Under a new personal, social, health and economic (PSHE) curriculum which becomes compulsory next year, all pupils in England, aged five to 16 will be given financial literacy lessons.
Between the age of five and seven, pupils could be taught to identify different coins and notes, and how to save money.
From seven to 11, youngsters could learn about managing bank and savings accounts and how to budget.
In secondary schools, from the age of 11 to 14, pupils could be given lessons on credit cards, mortgages and loans, or about managing household finances, such as bills.
And 14 to 16-year-olds could be taught about debt and how money problems can have an effect of people.
Schools secretary Ed Balls said it was important that children learn about money mat-ters.
He said: "It's vital that all young people leave school with a basic understanding of how to manage their money sensibly. So it's really important that we teach our children about money matters like pensions, responsible saving and effective money management."

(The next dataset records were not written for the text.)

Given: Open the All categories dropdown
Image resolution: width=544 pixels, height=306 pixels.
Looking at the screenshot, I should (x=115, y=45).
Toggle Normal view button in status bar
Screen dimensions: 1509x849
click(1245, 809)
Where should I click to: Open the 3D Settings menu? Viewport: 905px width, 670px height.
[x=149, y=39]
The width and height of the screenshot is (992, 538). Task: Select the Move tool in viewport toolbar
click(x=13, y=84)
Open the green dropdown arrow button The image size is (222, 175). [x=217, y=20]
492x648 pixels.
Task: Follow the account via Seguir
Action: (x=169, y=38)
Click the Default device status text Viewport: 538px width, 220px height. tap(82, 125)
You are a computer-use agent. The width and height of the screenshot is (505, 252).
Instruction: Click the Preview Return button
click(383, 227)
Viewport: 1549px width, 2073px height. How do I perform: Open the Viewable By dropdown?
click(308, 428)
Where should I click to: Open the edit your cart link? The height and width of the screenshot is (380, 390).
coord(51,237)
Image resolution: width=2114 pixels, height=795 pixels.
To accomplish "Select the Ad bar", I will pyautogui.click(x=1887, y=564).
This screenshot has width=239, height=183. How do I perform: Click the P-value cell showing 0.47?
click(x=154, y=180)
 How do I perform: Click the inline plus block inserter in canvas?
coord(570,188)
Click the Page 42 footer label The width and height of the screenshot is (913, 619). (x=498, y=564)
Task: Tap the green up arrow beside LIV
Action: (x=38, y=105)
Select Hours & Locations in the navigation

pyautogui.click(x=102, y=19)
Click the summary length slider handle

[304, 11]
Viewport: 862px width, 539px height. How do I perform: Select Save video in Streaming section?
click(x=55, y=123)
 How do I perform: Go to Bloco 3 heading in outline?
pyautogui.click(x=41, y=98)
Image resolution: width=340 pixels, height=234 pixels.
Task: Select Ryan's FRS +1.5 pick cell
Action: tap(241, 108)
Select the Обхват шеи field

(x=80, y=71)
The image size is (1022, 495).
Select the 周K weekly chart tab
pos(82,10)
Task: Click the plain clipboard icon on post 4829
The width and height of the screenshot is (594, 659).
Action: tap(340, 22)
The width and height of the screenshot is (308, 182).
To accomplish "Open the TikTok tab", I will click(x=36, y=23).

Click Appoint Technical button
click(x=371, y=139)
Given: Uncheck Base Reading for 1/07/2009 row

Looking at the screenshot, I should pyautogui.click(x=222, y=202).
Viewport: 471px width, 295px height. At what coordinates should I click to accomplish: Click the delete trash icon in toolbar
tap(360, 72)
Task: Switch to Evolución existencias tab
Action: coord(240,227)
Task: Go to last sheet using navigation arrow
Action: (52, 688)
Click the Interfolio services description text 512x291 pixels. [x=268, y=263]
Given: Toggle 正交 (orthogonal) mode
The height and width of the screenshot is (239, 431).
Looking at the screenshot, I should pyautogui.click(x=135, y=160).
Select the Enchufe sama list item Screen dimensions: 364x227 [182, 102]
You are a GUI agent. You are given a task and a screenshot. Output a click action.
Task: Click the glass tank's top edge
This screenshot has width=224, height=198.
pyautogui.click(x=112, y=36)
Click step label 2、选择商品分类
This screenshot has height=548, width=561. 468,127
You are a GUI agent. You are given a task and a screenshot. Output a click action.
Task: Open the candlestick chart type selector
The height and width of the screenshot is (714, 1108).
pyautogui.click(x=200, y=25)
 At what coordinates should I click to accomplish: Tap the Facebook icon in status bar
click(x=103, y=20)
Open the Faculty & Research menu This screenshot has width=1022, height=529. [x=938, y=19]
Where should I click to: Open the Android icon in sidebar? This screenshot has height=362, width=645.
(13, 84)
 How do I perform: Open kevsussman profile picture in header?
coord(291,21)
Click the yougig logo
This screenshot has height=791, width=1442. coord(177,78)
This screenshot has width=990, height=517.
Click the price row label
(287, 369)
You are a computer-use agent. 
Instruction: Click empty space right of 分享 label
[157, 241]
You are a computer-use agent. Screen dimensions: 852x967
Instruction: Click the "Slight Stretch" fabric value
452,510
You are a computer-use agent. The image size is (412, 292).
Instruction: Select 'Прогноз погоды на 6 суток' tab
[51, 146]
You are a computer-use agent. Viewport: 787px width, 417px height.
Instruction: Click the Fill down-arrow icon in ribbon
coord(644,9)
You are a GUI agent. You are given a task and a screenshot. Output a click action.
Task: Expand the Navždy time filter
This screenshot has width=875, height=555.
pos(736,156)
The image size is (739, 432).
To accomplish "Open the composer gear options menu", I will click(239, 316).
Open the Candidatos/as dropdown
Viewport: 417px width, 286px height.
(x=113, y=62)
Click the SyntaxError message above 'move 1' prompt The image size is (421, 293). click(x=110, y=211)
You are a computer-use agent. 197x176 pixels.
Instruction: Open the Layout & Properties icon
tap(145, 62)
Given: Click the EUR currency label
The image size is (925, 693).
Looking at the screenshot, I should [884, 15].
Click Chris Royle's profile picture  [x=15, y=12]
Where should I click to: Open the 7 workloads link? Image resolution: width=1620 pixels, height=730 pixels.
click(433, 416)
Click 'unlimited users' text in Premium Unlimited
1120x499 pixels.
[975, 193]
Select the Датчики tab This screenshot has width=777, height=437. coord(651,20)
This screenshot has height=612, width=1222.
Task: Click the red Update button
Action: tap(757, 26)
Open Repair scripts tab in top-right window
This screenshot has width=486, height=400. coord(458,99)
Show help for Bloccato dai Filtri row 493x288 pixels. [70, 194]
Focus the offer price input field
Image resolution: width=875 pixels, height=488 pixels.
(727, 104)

He added: "We need to make sure all young people have the information they need to prepare them for the complexities of today's modern world so that they can give security to their families and prepare for the future."
Martin Lewis, creator of MoneySavingExpert.com, said: "Like many nations we educate our youth into debt when they go to university, but the disgrace is we've never educated them about debt - no surprise that over the last 20 years we've dug a hell hole of personal borrowing problems.
"This is a welcome first step, we must ensure no child leaves school without knowing that a company's job is to make money and sell to them; how debt works and when and how to do it safely, and that we live in a competitive economy and by knowing how your cash works you can lead a better life."
These proposals, outlining which topics schools could cover, will be consulted on later this year.